Feeling very photogenic today.....::sigh::: Maybe tomorrow...LOL


----------



## mommaB (Oct 1, 2009)

OMG That is sooooooo funny! thankyou my 7 YO son and I were busting up!


----------



## StaceyRosado (Oct 5, 2007)

I think Boer kids are the sweetest things EVER!! This picture is priceless


----------



## newmama30+ (Oct 4, 2010)

I just love they


----------



## VickiH (Sep 24, 2010)

OMG, that's so cute!


----------



## lissablack (Nov 30, 2009)

They look darling. And it looks warm there.

Jan


----------



## Jamieluvshernigis (Dec 13, 2010)

Lol how funny, and oh so cute!


----------



## HoosierShadow (Apr 20, 2010)

Thanks! I'm glad you all liked it! They seriously just weren't interested at all.
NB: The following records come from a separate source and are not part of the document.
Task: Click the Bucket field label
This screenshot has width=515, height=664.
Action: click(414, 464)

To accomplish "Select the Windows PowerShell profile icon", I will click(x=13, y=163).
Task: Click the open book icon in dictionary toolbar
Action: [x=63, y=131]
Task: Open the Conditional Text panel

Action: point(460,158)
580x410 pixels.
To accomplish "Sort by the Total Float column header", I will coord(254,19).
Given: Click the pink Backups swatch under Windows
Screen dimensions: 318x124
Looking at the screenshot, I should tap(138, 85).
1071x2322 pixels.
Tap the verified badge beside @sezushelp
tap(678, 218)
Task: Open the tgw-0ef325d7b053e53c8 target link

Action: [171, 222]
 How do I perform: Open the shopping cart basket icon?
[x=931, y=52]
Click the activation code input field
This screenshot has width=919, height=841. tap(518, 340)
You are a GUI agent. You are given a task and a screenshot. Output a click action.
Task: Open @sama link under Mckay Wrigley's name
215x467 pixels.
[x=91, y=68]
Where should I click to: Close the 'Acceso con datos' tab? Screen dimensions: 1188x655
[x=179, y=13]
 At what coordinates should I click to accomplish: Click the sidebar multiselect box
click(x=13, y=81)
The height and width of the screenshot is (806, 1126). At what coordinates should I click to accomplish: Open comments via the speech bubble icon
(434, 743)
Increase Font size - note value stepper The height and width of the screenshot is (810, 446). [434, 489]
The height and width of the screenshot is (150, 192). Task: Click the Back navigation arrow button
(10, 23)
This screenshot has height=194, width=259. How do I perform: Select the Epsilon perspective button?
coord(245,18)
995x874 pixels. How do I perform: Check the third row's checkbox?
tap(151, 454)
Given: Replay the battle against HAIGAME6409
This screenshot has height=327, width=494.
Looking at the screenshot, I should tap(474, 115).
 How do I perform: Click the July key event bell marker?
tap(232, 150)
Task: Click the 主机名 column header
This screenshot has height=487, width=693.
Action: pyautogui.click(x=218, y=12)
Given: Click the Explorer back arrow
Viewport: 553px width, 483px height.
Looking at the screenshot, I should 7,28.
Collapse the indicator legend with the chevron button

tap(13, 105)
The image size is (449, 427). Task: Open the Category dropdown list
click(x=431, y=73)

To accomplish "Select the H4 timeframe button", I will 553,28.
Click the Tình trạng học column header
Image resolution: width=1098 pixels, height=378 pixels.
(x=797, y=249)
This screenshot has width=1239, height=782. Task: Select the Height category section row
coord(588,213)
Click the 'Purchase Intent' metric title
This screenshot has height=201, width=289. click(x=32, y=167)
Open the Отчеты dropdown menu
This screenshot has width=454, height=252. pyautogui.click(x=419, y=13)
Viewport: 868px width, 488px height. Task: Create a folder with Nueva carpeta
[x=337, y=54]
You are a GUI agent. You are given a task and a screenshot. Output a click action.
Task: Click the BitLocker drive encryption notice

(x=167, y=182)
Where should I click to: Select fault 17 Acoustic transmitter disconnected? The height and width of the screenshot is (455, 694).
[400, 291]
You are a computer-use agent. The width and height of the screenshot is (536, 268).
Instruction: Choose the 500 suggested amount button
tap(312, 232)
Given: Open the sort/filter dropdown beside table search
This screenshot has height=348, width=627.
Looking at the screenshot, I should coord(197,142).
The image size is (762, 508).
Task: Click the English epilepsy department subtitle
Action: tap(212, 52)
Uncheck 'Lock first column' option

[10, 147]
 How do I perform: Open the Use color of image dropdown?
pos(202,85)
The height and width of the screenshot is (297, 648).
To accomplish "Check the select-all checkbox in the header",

I couldn't get them to look at me no matter what I did, well when Flash did, you see the result LOL 
I guess I need to put my long lens back on my camera and be a stalkarazzi LOL


----------



## pelicanacresMN (Dec 29, 2009)

Adorable!! You got a laugh out of me


----------



## toth boer goats (Jul 20, 2008)

:laugh: Oh they are clowns...so cute..... :greengrin: :thumb:


----------



## Ruby Farms (Jan 15, 2011)

absolutely adorable in my book .. Boer babies are so cute and loveable .. mine like to cuddle if you get them in your lap .. most of the time they just use me as a jungle gym ..


----------



## milkmaid (Sep 15, 2010)

That is hilarious! Boers are so cute!


----------



## kannm (Mar 18, 2009)

Your picture is so funny. I love it!!


----------



## liz (Oct 5, 2007)

OMG!!! I literally busted out laughing when I saw him! You have a great talent with your camera :hug:


----------



## TinyHoovesRanch (Jan 16, 2010)

OMG!!!

Why cant my goats be that CUTE!!!

HAHAHA


----------



## KW Farms (Jun 21, 2008)

That is so darn cute!


----------



## farmgirl42 (Jan 3, 2010)

:slapfloor: :ROFL: Way too cute!


----------



## HoosierShadow (Apr 20, 2010)

Thanks! I'm glad you all got a laugh, I know I laugh every time I look at the picture! Between that one and the one of Flash when he was smiling....hehe....


----------